There are so many things to write about at the moment that I’ve been slightly struck dumb. There’s a strange ‘it’s all a bit 1936′ feeling in the air: expulsion of the Roma; increasing privatisation; the dismantling of the NHS; trade union tub-thumping; the pope. It’s like these demons of another age have been hiding in the dark and now, on our weakest moments, they’re all crawling out to clasp back what was once theirs.
However, to give one example as a microcosm of our situation, I present you with: the latest fashion concept for the homeless. The Big Issue have brought out a new red jacket which the vendors are to meant to wear. They’re being rolled out nationally this week. Londoners might not see them round so much, as they’re being told that the jackets are optional here. But when I was in a small town near London yesterday, some of the vendors told me that they hadn’t been given much of an option.

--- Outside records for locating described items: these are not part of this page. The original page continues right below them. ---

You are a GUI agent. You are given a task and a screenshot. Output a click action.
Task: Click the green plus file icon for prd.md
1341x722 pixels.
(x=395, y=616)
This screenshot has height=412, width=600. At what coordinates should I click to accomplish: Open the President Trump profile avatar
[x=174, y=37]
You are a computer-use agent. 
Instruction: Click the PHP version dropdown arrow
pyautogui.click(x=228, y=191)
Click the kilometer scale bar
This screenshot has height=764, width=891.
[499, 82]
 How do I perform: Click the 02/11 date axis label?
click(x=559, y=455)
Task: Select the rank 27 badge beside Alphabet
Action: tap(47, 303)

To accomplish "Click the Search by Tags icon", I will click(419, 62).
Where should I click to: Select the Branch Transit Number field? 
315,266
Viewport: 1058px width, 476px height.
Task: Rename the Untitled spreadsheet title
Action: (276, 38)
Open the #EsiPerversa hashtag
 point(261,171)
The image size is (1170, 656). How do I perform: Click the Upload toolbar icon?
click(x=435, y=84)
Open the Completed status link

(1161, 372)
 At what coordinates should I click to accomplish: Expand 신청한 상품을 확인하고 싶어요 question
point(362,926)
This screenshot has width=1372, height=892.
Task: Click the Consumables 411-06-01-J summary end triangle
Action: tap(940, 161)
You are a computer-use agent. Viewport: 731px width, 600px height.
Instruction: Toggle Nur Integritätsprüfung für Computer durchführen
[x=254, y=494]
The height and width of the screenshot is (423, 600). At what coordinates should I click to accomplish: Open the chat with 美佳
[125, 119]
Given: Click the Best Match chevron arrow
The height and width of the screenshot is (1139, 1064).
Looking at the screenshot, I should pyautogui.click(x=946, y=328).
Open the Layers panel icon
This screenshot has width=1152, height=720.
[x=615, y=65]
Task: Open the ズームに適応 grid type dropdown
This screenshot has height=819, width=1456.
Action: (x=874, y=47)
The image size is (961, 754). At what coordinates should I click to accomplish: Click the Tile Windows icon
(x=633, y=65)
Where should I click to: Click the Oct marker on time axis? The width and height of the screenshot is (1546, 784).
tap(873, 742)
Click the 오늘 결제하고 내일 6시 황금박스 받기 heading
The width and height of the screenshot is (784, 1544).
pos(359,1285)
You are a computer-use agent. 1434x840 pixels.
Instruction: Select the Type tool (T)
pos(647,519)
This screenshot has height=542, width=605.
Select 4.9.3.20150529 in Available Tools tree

“Four weeks ago, when we were first told about the jackets, we were told that we could refuse to wear them if we had personal reasons. Then 2 weeks ago we were told that those personal reason had to be religious. Because of the alcohol.”
What he meant by this is the advert, printed in a small rectangle on the front of the jacket, for a pretty unknown chain booze shop (I’m not going to say its name as I don’t want to give them any extra name recognition). This advert is also printed very large on the back of the jackets. My friend the vendor was complaining how hot the jacket made him, how the hard cheap plastic was digging into his shoulder. It was far from the worst thing in his life, but it really wasn’t helping.
The Big Issue is a homeless charity with a difference. It creates a community that offers support, and provides a way for some people on the absolute margins of our society to find a way back to the nearest edge. But it’s also a social enterprise. This week, the issue is £2 – supposedly because it’s a special bumper birthday edition. But that also makes it harder to sell, as does the jacket: cantankerous penny-pinchers can now see the vendors a mile off. They’ve been made into walking billboards earning revenue for a company that pays money to the magazine, but which they don’t see. They still have to sell each issue to get each scrap of cash.
A few of the guys then got chatting about the Roma, and how they were running a scam on selling the Big Issue. A couple of Romanian families have been picking up a few hundred Big Issue copies in the mornings and then selling them as vendors, but the guys I was talking to felt they were frauds. “Some of them have got leather shoes worth £80, and fancy watches. They’re not homeless, they shouldn’t be picking them up. And then when it gets to midday, we can’t get any more papers from the depot to sell.”
I tried to talk to them about how not all Roma are like that, if indeed there was a scam going on; how these families were not helping anyone, least of all other Roma. They kind of nodded a bit. One of them pulled at his red jacket, grimacing while he tugged the edging away from his shoulder.